DTP slams the CHP for Ergenekon investigation


23.07.2008

Newly elected Democratic Society Party (DTP) Chairman Ahmet Türk criticized the main opposition Republican People's Party (CHP) for its stance over the Ergenekon investigation, at a meeting of the DTP parliamentary group yesterday.

Türk said the Ergenekon gang worked against democracy and national sovereignty. "Didn't we take an oath here in Parliament to defend the principle that sovereignty belongs unconditionally to the nation?" he said. Türk said he knew CHP leader Deniz Baykal very well and that Baykal tended to avoid discussion of delicate matters yet defended Ergenekon.

Türk also pointed out that when one retired general was taken into custody in connection with the Ergenekon case, he placed a phone call to a CHP deputy.

"This attitude brings the question to people's minds of whether they [the CHP] are linked with it [Ergenekon]," Türk said.

He also said the DTP's issue was not necessarily related to punishing the members of the Ergenekon gang, but to finding out the truth behind its activities.

"Turks can realize the suffering of Kurds and rethink [the situation]. This is what we want," he said, saying that downplaying the Ergenekon investigation's importance was the biggest threat to democracy.

"If the Ergenekon investigation is diluted, if it is abandoned without [obtaining a] result, it will become very dangerous, like a snake whose tail is stepped on," he said.

The DTP leader said efforts by politicians and other figures to "dilute" the Ergenekon investigation harmed democracy, saying that those who criticized the investigation by citing a lack of sufficient evidence were simply incorrect.

"The public prosecutors [on the Ergenekon case] know, of course, what happened to the prosecutor of the Şemdinli case. If they did not have strong evidence, would they enter such a dead-end?" Türk questioned.

On Nov. 9, 2005, a bookstore in the southeastern township of Şemdinli was bombed. Two noncommissioned officers and an ex-PKK informant were caught trying to escape. The prosecutor on the case, Ferhat Sarıkaya, asserted in his final indictment that the soldiers were part of a network with links that could be traced back to Land Forces Commander Gen. Yaşar Büyükanıt, who has since been promoted to chief of general staff. Sarıkaya was taken off the case and then disbarred by the Supreme Council of Judges and Prosecutors. The three suspects were first tried at a civil court and sentenced to nearly 40 years each -- a punishment annulled by the Supreme Court of Appeals, which ruled a mistrial. The three suspects are now being tried by a military court in a completely new trial.

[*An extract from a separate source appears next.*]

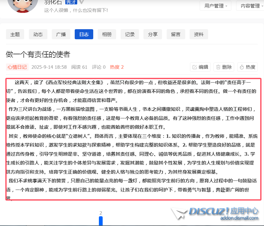Viewport: 264px width, 226px height.
Task: Open the 留言 message board tab
Action: pyautogui.click(x=176, y=34)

Türk also mentioned the closure case pending against his own party, saying that it would not be a solution to any of the nation's problems.

"In the past when they closed our party, we had only one woman deputy, Leyla Zana, but we have eight now," he said. Türk said that Parliament was the place for coming up with solutions and that this is why the DTP was there and trying to introduce new parties. But the party was excluded from the start by the other parties in Parliament, he said, adding: "Yet it is not too late. We have to produce projects that will serve the normalization of Turkey," he said.

Türk said in regard to the case against the DTP that the party's administration was waiting respectfully for the conclusion of the legal process at the Constitutional Court.

"The Constitutional Court is neither a criminal court nor a court of arbitration. It has to rule in accordance with the requirements of the day and in the interest of society," he said.